Recent hard and soft data point to a continued muted growth profile for the euro-area, for at least the first half of 2013. The most worrying part of recent releases isn’t just the anaemic output from member states, but the growing disparity between Germany and everyone else. Fourth-quarter Eurozone GDP figures announced at the start of the month confirmed a 0.6% contraction, marking the deepest quarterly downturn in nearly four years.
But it isn’t just growth showing a divergence. Unemployment levels across the continent have continued to rise, with the exception of Germany. Compared with January 2012, unemployment rose by 1.890 million in the EU27 and by 1.909 million in the euro area, according to Eurostat data. Unemployment across Italy is now running at 11.7% of the population, up from 11.3% in January, partly explaining the high turn-out of votes for the 5-Star Movement of Beppe Grillo.
Currently inflation levels do not appear to be a barrier to further ECB action. “If the ECB suggests in its policy statement that ‘inflation risks have shifted to the downside’, this would provide the code word for an April rate cut,” write economists at Morgan Stanley.
On the currency front, last month’s feverish chatter around the high level of the euro has dissipated and shouldn’t play a significant role in reporters questioning at tomorrow’s press conference. Growing speculation for more monetary easing has dampened the appeal of the single currency, which today trades at 1.3023 against the Dollar, just above the psychological level of 1.3000.
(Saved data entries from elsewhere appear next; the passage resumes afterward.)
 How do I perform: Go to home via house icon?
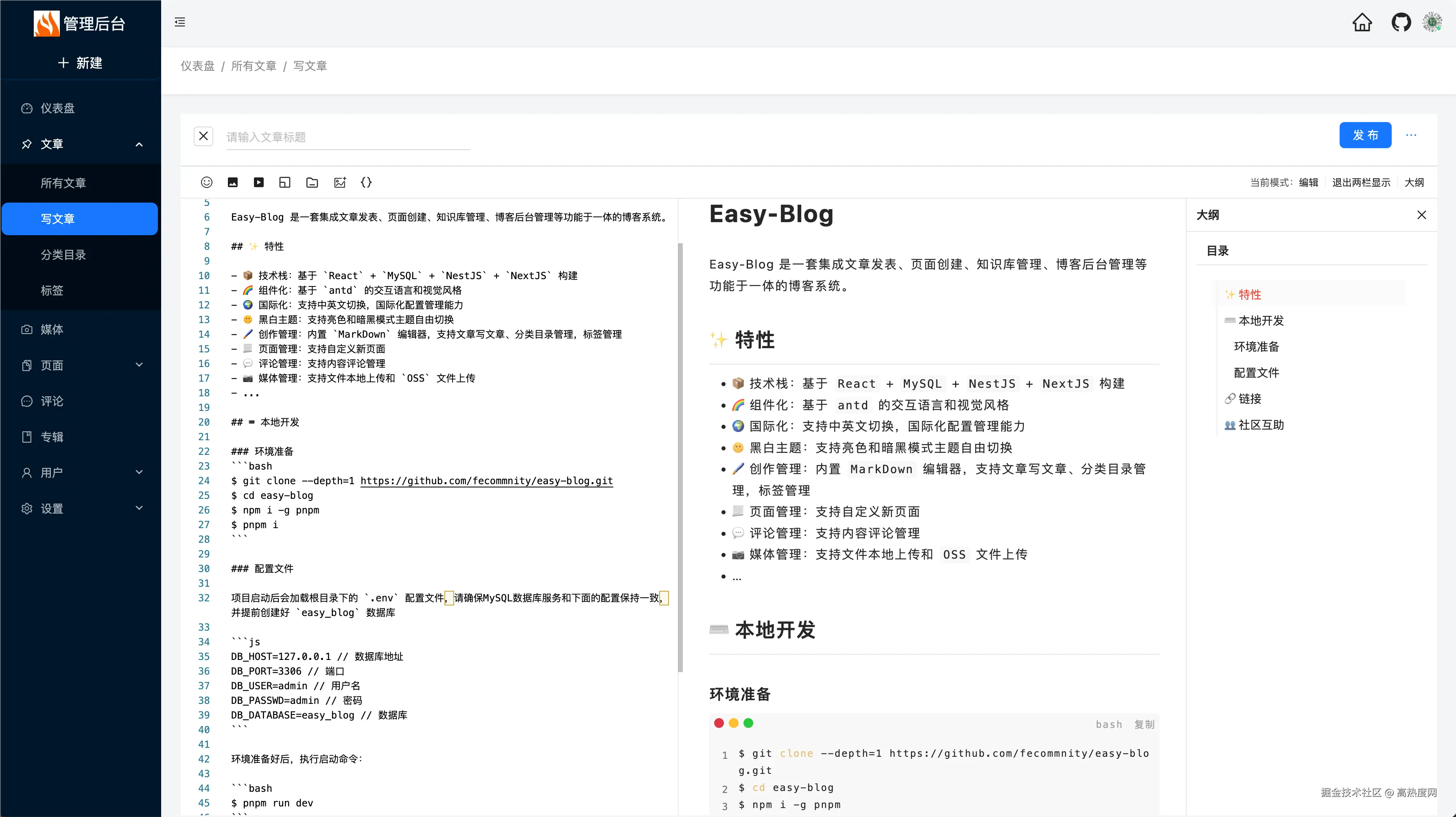[1362, 23]
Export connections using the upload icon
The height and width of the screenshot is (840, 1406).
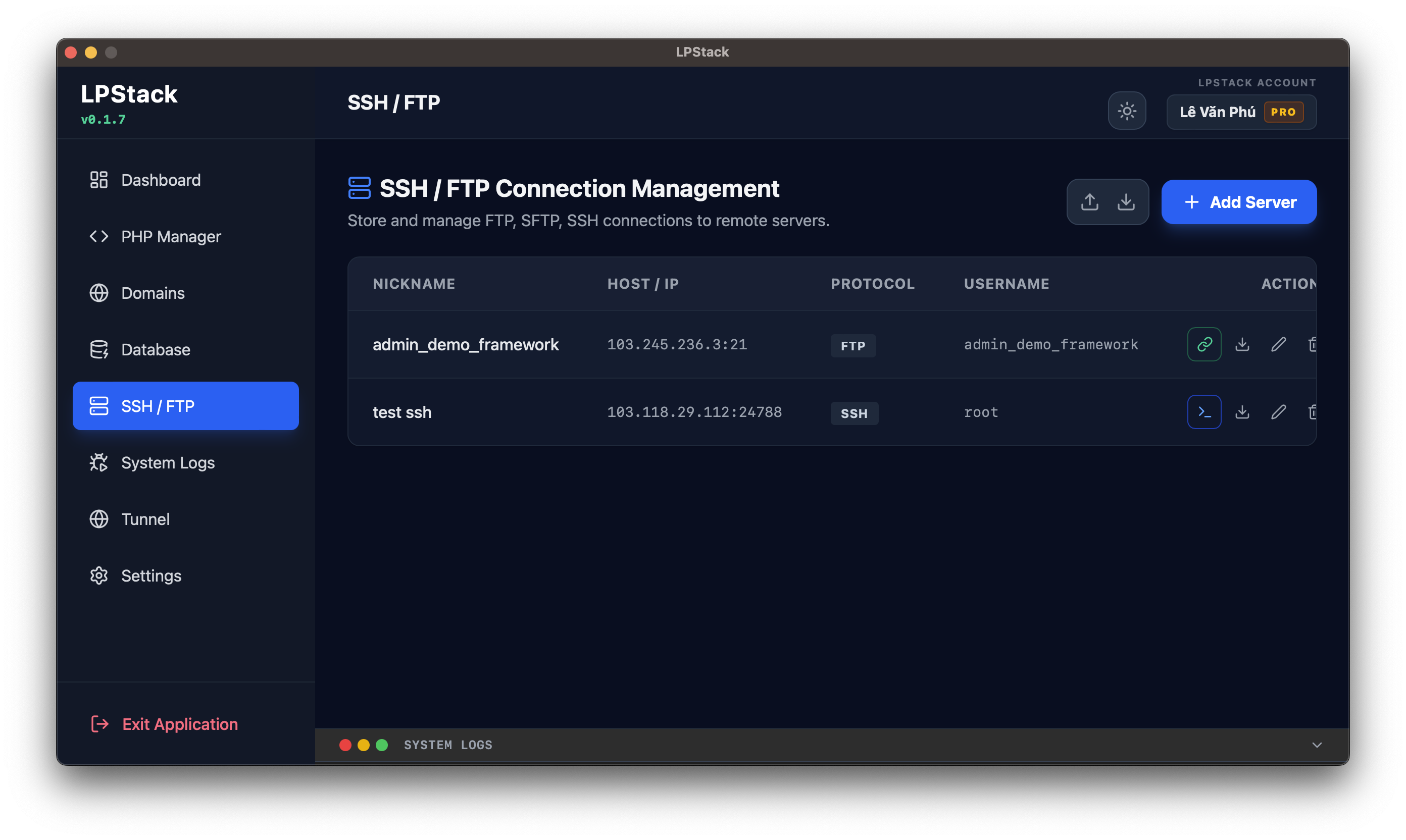pos(1089,201)
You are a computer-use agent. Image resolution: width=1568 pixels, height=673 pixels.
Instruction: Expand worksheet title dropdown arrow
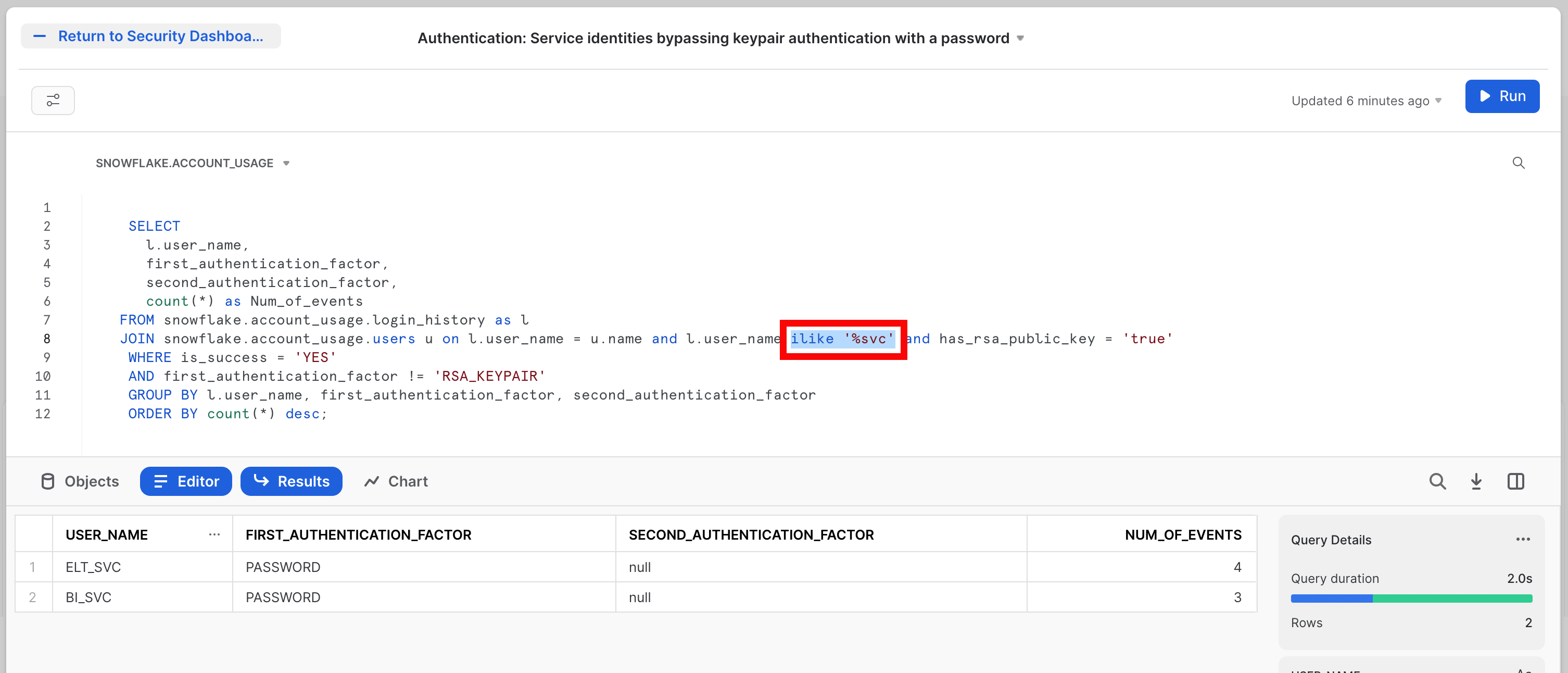[x=1021, y=39]
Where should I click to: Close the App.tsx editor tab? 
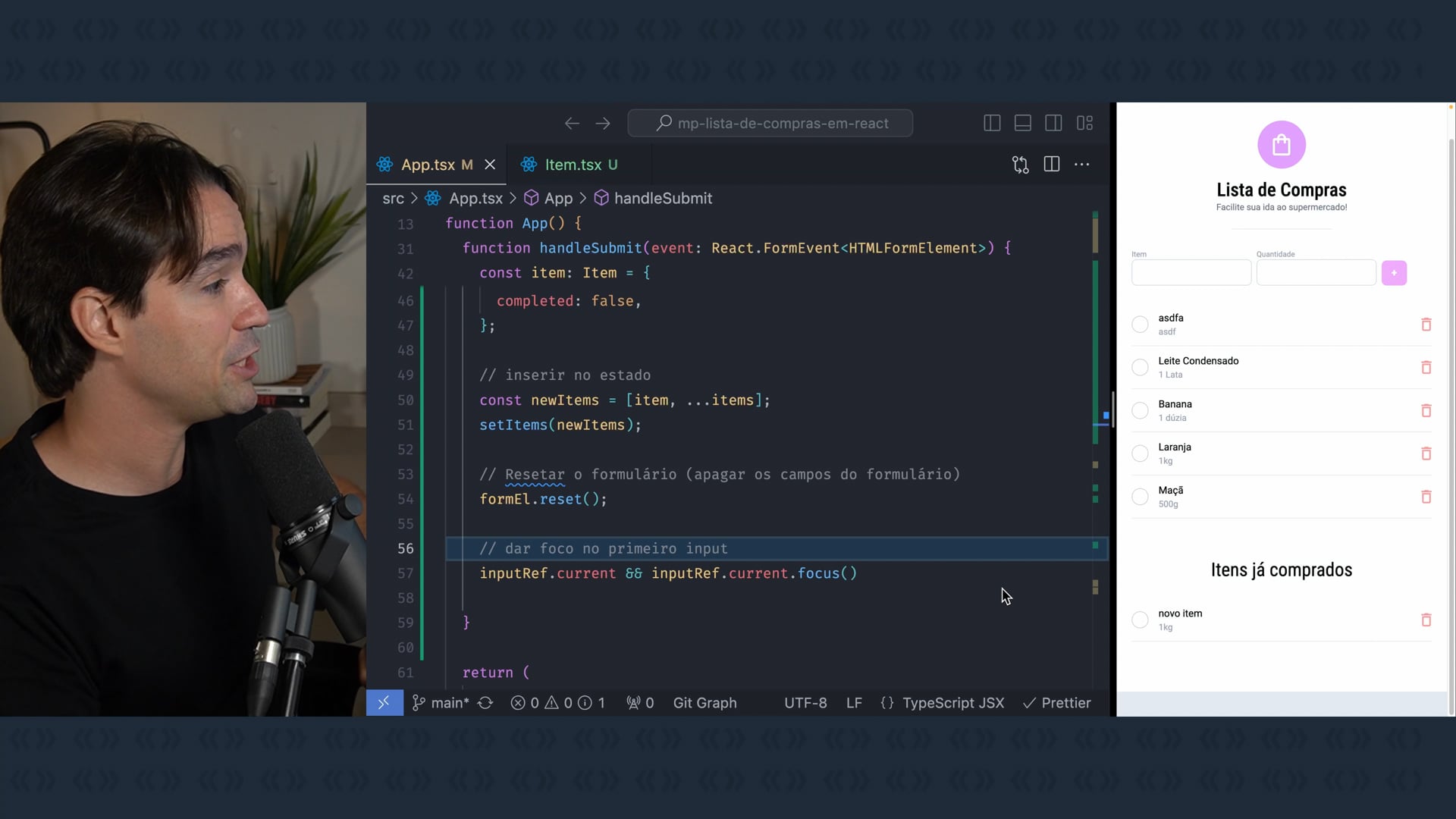point(490,165)
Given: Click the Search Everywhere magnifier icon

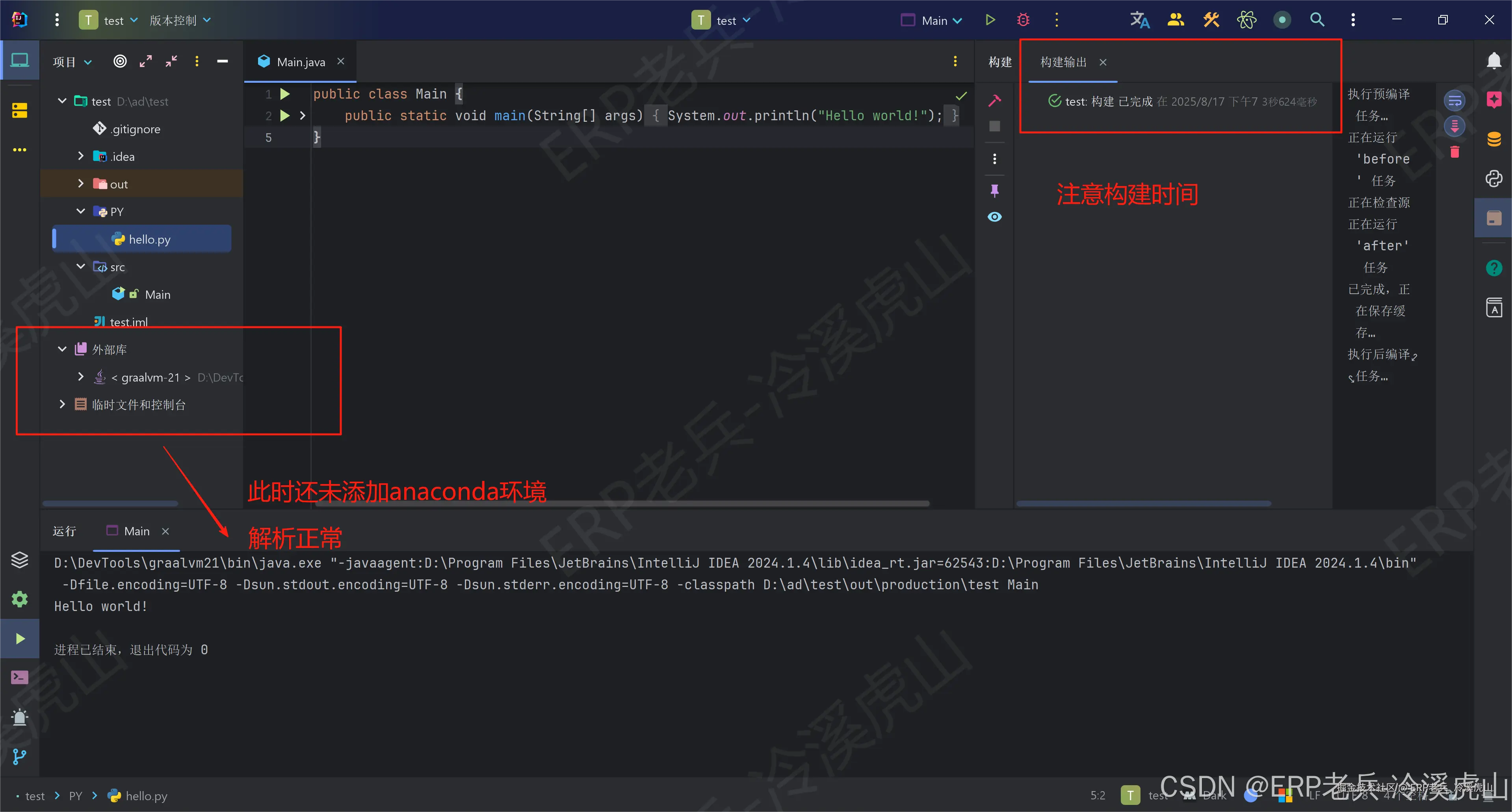Looking at the screenshot, I should pos(1317,20).
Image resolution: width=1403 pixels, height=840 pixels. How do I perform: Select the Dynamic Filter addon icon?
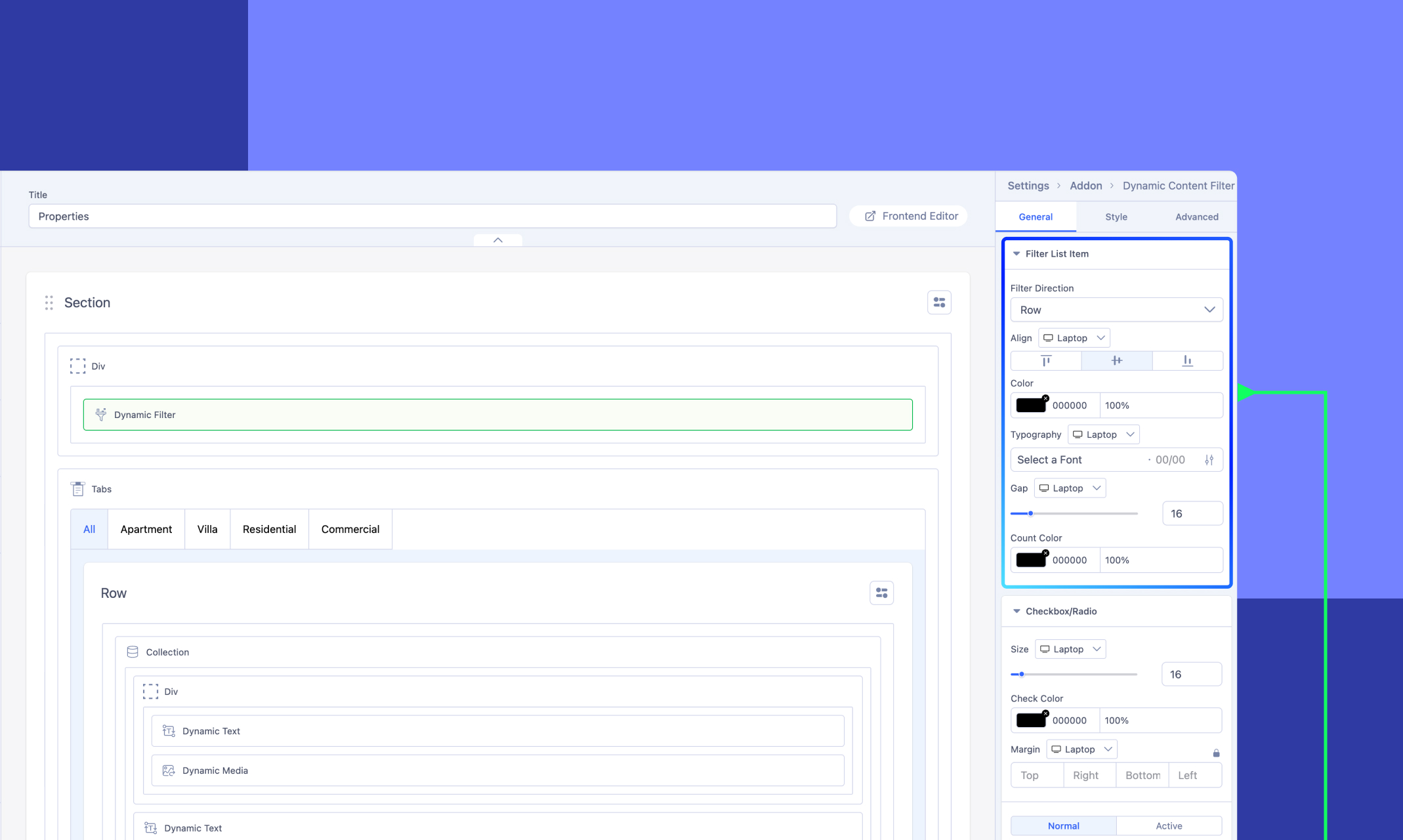point(101,415)

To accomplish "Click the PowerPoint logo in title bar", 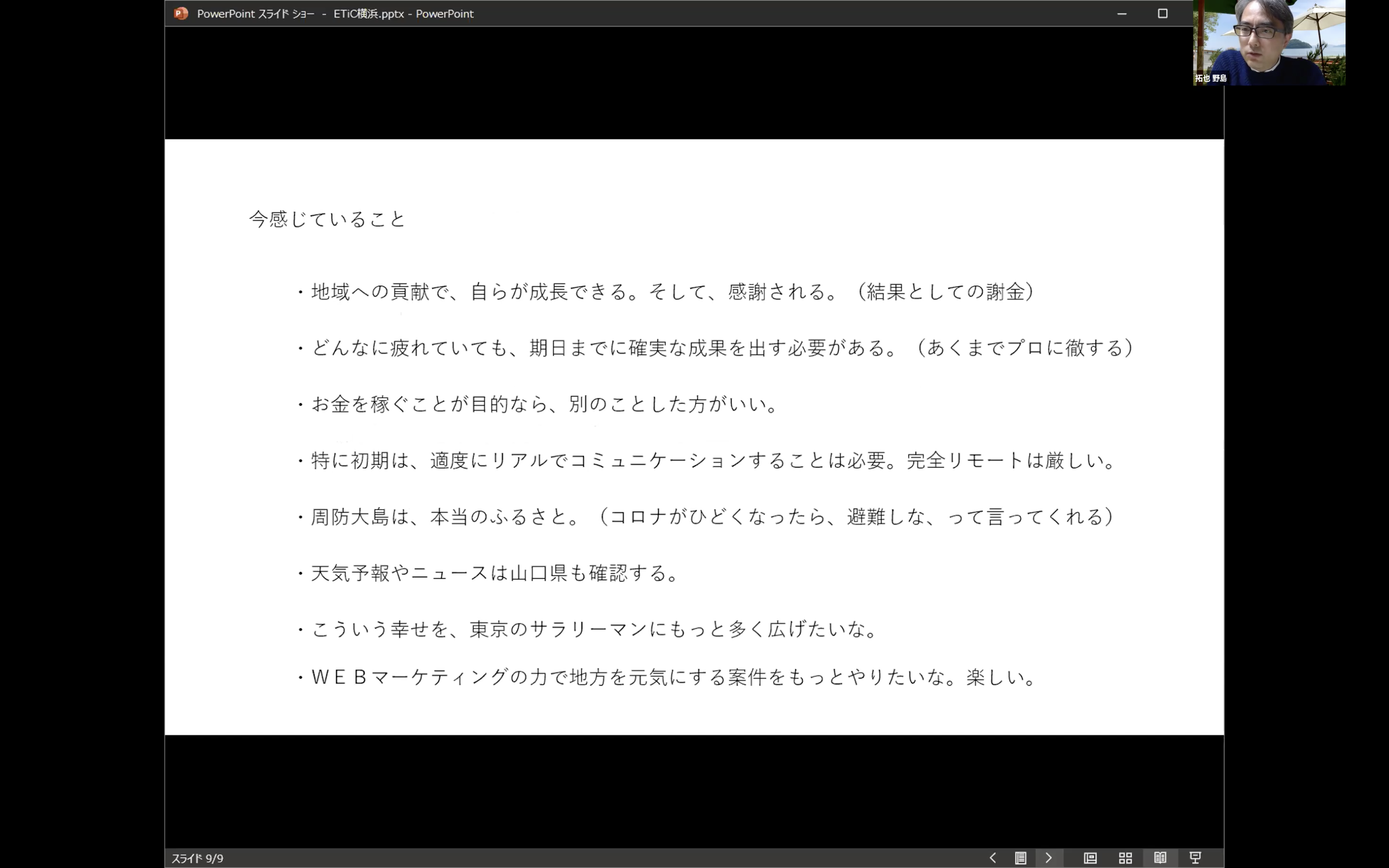I will point(181,13).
“Any use of words like ‘competitive devaluation’ or ‘currency war’ would indicate that the ECB is much more concerned about the euro appreciation than we expect,” said Marco Valli, an economist with Unicredit Milan.
Speaking at the end of last month, Mario Draghi said “at this point our monetary policy remains accommodative, because we are far from being in a situation where we can actually start having an exit in mind.” He also acknowledged that Eurozone inflation should be “significantly lower” than 2% in 2014.
So, all things considered, as with the central bank decisions already seen so far this week, we expect the ECB to stay ‘on message’; polls suggest only a 10% probability of a change to the main rate this month.